LILIANA RESINOVICH, IL GIALLO DELLA FRATTURA DELLA VERTEBRA
Rischia di complicarsi la ricerca della verità sulla morte di Liliana Resinovich, perché la frattura della vertebra scoperta nella seconda autopsia, quella che ha sollevato domande sulle cause della lesione e sul momento in cui sarebbe avvenuta, potrebbe essere stata causata da un tecnico dell’obitorio.
A svelare il clamoroso retroscena è Il Piccolo, secondo cui un tecnico triestino, presente alla prima autopsia del 2022 in qualità di preparatore anatomico, si è presentato spontaneamente alla procura di Trieste, che sta indagando sul caso, dichiarando che potrebbe essere stato lui a causare la frattura alla vertebra durante le manovre sul cadavere. Si tratta di una figura che supporta i medici legali o gli anatomopatologi per gli esami da effettuare e per le attività preparatorie dei cadaveri.

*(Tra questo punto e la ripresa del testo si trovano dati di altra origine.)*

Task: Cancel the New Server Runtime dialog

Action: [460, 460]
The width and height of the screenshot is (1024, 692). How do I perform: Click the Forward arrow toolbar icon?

La sua ipotesi è che alcune operazioni tecniche che ha eseguito potrebbero essere la causa della lesione alla faccetta superiore sinistra della vertebra toracica T2, non emersa nella Tac del 2022, ma nel secondo esame autoptico dall’anatomopatologa Cristina Cattaneo che ha realizzato la super perizia.
COSA CAMBIA DOPO LE DICHIARAZIONI DEL TECNICO TRIESTINO
Proprio su questo aspetto si sta consumando uno scontro tra i legali di Sebastiano Visintin, marito di Liliana Resinovich indagato per omicidio, e i consulenti della famiglia di Lilly. I primi ipotizzavano che la frattura potesse essere stata causata dopo il ritrovamento del cadavere. Questa novità ha inevitabilmente implicazioni investigative, perché aumentano i dubbi sull’origine di quella frattura, anche se comunque, come evidenziato da Il Piccolo, tale lesione non è decisiva nel determinare se Liliana Resinovich sia morta per soffocamento esterno, che è una delle ipotesi investigative in campo.
Questo elemento tecnico potrebbero, però, attenuare il peso probatorio della frattura vertebrale, ritenuta da alcuni un possibile segno di violenza. Pertanto, la testimonianza del tecnico potrebbe essere rilevante per escludere la lesione come prova di omicidio, ma d’altra parte la super perizia parla di “complesso lesivo eteroinferto presente sul corpo della donna“, tale da suggerire, insieme ad altri fattori, “una dinamica omicidiaria estrinsecatasi a mezzo di soffocazione esterna diretta“. Comunque, il tecnico a breve sarà ascoltato direttamente dal pm Ilaria Iozzi, che sta guidando le indagini sulla morte della 63enne triestina.